Desde el estreno de la segunda película de Paolo Sorrentino, “Las consecuencias del amor”, en 2004, en la que combinaba el más italiano de los subgéneros fílmicos, el cine sobre la mafia, con una tristísima y desesperada historia de amor, estaba claro que nos hallábamos ante un gran director. Desde que pudimos ver su sexta obra en 2013, “La gran belleza”, no cabe duda de que se trata de uno de los más importantes creadores en activo del panorama cinematográfico mundial. Alguien que, además, ha restaurado la credibilidad del cine italiano como no sucedía desde la época gloriosa de los Rossellini, Bava, De Sica, Monicelli, Argento, Leone o Visconti.

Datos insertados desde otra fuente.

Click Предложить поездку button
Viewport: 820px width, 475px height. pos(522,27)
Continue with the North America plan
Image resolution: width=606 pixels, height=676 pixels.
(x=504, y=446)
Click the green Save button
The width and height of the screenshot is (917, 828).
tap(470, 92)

Y, sobre todo, de Fellini, un nombre que se ha asociado con insistencia a Sorrentino desde “La gran belleza”. La historia de Jep Gambardella, árbitro de la elegancia de la noche romana, un escritor y periodista que ya no escribe, un dandi desencantado, lúcido, al que ponía rostro su actor-fetiche, un extraordinario Toni Servillo, traía a la memoria inevitablemente uno de los títulos míticos del genial director de Romaña: “La Dolce Vita”, con su mezcla de virtuosismo formal, frivolidad aparente y angustia existencial de fondo. De igual modo, es imposible acercarse ahora a “Fue la mano de Dios” sin recordar a “Amarcord”. En ambos casos, se trata de echar la vista atrás; nos presentan un relato abiertamente autobiográfico y, en particular, Sorrentino nos desvela un episodio trágico que destruyó el paraíso de su infancia.
Nos encontramos a inicios de los ochenta en la bulliciosa, terrible y bellísima Nápoles, en un barrio de clase media. La acción se centra en una familia típica de la época, con el cabeza de familia, un empleado bancario comunista (un Toni Servilio tan impagable como siempre), una abnegada madre ama de casa que trata de poner un toque de buen humor a los pequeños dramas cotidianos, una hermana que se pasa el día encerrada en el baño, un hermano mayor que aspira a convertirse en actor… y nuestro protagonista, un adolescente, Fabietto, o Fabiè (Filippo Scotti), la versión de sí mismo que nos da Sorrentino. Quien, por otro lado, está secretamente enamorado de su seductora y atormentada tía Patrizia (una magnífica Luiza Ranieri, emulando a Sophia Loren o a la Cardinale).
Son felices e infelices como cualquier otra familia; están cargados de problemas y secretos como cualquier ser humano real. A su alrededor gira una amplia galería de personajes disparatados y excéntricos con los que Sorrentino rinde homenaje a la tradicional comedia italiana, sin hacer apenas concesiones a la corrección política actual, lo que contribuye a hacerlos más creíble; nos sitúa un mundo en el que el deseo masculino estaba a menudo empañado de machismo y existía un constante doble rasero en lo que se refiere a su equivalente femenino; donde los problemas psiquiátricos son un estigma social insuperable.
Aunque a Fabietto le gusta el cine, su gran pasión es el fútbol; el mejor jugador del planeta, Maradona, ha aterrizado en Nápoles y toda la ciudad vibra con sus triunfos, tanto los que obtiene con el club local como con la selección argentina. La primera vez que consigue el permiso de sus padres para quedarse en casa solo a ver un partido ocurre algo que lo cambia todo para siempre. Lo que transcurría ante nuestros ojos como una comedia tierna y desenfadada, una celebración de la vida, deja paso al roce de la muerte; y con él, a la primera madurez. Junto al dolor, halla a un mentor y también, insospechadamente, a una musa; halla el camino que lo conducirá al arte.
El resultado es magnífico: probablemente, la mejor película de Sorrentino desde “La gran belleza”. En esta ocasión, menos exuberante a nivel visual, más íntimo y centrado, pero con la misma sensibilidad embriagadora, con la misma afanosa búsqueda estética. “Fue la mano de Dios” es una película extremadamente emotiva y sensual, y llena de amor al cine italiano clásico. Está habitada por unos personajes de una tremenda humanidad. Aunque llegará a los pocos días de su estreno en cines a Netflix, es una película que merece la gran pantalla.